The strengths of this study were the number and diversity of our hand OA patient panels, from well-controlled to awaiting scheduled surgery with severe symptoms. They enabled us to estimate precise internal consistency and easily generalize our results to a wide range of clinical and research settings. To our knowledge, with its 17 participating university and community hospitals, this is the first multicenter study conducted for hand OA research in Japan. We are confident that this framework will function effectively in future clinical investigations.

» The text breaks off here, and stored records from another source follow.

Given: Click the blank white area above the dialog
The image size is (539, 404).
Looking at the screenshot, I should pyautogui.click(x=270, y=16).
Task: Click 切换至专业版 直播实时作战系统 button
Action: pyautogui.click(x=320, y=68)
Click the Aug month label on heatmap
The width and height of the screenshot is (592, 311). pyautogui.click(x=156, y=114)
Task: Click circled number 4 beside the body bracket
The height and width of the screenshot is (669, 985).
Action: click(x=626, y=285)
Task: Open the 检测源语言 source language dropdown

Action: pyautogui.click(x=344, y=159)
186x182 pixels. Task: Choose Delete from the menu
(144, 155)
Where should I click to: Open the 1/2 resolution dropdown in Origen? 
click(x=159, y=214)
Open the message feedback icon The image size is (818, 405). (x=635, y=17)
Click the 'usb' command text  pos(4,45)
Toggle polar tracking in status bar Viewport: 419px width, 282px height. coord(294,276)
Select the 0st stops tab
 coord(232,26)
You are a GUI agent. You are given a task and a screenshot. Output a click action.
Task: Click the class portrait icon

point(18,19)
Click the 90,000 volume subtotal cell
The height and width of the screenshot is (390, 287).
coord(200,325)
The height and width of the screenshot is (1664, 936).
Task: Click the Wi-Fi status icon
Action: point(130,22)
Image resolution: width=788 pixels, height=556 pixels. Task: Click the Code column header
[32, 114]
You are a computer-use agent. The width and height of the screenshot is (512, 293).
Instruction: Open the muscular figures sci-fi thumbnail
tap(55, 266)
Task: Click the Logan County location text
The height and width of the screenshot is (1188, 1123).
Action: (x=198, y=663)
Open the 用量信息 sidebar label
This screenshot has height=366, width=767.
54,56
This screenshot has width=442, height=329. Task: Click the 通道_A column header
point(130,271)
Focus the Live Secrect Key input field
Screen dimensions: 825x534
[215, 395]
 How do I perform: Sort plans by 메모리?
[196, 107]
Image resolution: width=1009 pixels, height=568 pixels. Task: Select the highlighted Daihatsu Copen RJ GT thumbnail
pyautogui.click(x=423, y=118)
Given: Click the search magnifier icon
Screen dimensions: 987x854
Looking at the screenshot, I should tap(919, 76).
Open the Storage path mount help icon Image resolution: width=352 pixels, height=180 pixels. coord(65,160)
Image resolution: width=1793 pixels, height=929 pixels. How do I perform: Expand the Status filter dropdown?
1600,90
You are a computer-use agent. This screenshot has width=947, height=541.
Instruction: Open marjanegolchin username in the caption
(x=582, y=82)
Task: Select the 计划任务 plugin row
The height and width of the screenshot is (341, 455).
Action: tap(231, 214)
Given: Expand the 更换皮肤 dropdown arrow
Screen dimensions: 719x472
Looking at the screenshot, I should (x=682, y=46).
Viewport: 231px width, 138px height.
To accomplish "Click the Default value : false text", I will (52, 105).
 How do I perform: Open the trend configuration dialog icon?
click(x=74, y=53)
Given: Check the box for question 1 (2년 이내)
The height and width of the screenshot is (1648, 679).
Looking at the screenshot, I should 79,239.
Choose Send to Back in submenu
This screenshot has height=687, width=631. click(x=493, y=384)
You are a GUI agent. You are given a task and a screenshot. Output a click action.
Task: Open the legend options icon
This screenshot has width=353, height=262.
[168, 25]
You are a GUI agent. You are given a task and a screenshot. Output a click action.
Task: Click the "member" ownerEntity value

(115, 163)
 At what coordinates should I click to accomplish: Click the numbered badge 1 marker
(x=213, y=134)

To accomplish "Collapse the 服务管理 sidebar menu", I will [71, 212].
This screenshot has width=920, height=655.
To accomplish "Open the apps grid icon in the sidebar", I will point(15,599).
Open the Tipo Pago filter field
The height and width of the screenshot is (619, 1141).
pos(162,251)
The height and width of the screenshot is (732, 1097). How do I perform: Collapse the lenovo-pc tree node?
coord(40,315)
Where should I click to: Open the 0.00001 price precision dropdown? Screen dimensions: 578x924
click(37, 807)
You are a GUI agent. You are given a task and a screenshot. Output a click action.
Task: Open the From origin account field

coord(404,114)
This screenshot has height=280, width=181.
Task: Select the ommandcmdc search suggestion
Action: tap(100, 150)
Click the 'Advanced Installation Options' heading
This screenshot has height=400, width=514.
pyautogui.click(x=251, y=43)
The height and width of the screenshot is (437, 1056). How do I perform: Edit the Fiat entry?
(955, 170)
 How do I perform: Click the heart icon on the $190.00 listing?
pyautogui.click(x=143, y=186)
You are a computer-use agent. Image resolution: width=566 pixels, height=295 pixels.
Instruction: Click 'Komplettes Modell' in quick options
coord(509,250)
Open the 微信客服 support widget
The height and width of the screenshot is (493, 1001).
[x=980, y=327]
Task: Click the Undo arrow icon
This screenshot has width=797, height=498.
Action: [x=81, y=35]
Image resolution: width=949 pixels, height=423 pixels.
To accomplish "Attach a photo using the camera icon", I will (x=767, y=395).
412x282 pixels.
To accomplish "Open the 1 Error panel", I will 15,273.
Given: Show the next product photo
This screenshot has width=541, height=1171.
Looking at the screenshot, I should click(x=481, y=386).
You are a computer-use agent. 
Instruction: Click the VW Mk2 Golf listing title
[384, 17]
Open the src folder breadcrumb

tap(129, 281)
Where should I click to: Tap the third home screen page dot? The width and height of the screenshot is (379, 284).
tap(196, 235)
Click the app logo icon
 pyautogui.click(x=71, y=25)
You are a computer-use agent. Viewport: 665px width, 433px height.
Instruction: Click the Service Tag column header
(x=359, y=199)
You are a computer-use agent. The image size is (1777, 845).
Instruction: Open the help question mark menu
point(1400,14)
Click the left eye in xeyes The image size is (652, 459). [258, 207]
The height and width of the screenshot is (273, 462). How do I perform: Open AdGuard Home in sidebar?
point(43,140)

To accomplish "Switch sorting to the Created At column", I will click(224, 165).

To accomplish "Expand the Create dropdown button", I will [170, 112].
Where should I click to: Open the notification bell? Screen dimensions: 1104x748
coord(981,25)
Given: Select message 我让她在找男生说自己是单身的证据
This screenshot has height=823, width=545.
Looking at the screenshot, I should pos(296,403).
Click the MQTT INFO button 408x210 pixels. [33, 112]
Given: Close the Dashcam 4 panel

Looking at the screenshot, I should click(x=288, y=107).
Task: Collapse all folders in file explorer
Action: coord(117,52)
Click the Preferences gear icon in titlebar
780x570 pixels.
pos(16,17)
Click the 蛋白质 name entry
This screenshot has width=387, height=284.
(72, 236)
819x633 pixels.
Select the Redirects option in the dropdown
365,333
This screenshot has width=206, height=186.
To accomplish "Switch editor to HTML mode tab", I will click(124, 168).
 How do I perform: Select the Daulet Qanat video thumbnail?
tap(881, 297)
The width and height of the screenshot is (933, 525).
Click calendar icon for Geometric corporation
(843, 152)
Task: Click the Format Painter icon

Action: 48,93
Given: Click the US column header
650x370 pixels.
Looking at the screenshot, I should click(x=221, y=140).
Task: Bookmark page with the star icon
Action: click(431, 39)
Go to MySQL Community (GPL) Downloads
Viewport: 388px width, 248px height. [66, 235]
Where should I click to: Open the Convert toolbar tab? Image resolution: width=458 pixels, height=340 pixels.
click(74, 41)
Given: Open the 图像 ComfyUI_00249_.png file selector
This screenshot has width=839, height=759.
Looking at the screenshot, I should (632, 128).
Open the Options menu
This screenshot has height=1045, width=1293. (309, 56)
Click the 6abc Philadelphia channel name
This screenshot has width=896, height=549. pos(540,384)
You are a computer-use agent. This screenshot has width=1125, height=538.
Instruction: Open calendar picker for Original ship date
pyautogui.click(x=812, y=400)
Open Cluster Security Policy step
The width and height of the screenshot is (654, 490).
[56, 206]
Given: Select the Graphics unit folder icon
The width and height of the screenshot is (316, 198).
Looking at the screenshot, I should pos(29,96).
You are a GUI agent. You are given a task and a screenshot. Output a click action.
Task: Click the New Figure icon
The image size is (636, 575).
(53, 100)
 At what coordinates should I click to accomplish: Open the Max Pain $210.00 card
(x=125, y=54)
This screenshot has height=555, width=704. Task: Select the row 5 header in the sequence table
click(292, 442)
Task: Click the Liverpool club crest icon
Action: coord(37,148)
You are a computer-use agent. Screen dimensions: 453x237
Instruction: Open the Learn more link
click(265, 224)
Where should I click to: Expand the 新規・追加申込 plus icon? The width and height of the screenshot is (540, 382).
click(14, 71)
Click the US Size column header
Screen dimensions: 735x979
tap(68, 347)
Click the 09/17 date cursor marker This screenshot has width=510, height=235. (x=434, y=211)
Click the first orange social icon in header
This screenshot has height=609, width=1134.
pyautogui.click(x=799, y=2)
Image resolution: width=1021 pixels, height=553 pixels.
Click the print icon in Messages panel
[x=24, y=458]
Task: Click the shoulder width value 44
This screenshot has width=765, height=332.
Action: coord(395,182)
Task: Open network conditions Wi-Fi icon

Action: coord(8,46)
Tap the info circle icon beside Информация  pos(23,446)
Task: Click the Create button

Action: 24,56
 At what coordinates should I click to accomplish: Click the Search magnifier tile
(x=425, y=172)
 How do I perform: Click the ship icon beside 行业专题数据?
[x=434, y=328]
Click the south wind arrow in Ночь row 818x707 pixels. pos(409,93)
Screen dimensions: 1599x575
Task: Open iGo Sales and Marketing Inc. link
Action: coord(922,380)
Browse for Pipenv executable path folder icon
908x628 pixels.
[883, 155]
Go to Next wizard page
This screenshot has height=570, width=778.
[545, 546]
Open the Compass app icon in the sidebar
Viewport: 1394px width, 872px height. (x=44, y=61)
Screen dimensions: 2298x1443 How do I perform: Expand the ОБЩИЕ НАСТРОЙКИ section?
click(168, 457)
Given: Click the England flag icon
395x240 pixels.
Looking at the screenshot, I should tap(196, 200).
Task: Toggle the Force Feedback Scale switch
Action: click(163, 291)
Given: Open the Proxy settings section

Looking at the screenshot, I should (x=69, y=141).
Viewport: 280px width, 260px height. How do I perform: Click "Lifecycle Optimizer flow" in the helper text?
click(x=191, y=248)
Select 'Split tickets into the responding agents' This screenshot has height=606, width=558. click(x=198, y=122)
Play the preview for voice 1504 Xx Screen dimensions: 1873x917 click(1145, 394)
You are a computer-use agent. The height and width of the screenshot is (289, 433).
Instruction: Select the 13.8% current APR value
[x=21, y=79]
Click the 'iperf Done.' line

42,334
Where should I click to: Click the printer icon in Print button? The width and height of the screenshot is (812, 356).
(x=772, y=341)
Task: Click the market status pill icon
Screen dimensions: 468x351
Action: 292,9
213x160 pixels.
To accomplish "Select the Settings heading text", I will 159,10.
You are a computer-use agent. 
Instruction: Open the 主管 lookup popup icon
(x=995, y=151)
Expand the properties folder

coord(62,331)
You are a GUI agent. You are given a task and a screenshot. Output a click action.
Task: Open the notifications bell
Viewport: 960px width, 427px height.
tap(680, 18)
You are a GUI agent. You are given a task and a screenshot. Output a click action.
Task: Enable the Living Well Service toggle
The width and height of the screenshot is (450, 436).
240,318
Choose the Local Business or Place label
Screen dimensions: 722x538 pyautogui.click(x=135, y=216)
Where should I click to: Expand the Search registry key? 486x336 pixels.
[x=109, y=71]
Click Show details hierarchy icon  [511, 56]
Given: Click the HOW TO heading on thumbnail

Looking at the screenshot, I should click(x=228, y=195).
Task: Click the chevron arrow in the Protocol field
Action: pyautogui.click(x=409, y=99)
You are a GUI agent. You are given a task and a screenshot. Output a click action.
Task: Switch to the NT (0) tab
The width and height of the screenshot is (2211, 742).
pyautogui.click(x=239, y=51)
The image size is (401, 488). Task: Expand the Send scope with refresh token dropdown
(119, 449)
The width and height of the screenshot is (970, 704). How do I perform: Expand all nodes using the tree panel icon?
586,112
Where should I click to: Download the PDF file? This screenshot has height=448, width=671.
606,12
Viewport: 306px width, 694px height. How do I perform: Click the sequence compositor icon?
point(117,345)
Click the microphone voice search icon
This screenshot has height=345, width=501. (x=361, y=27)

This study has several limitations. We did not evaluate measurement invariance by comparing Japanese and Western patients directly. Some cultural inequalities, such as in daily activity, personality trait and perception of functional impairment, may variously have influenced responses to each question. Data from two populations and DIF analysis would reveal differences at item levels. Another limitation is that we have not verified the diagnostic cut-off value of the J-FIHOA for defining symptomatic hand OA among Japanese patients. We neither recruited healthy individuals nor clearly defined non-symptomatic hand OA based on criteria other than the J-FIHOA scores. We anticipate future international trials or Japanese cohort studies will accumulate more evidence regarding the measurement properties of the J-FIHOA.

Conclusions

We created the cross-culturally adapted J-FIHOA and validated it among Japanese hand OA patients. Our results show the equivalence with the original version and its advantageous measurement properties for assessing hand OA-related functional impairment. The J-FIHOA has the potential both to benefit clinical practice and to accelerate clinical research and therapeutic trials, by promoting comparisons and syntheses of studies within and outside of Japan.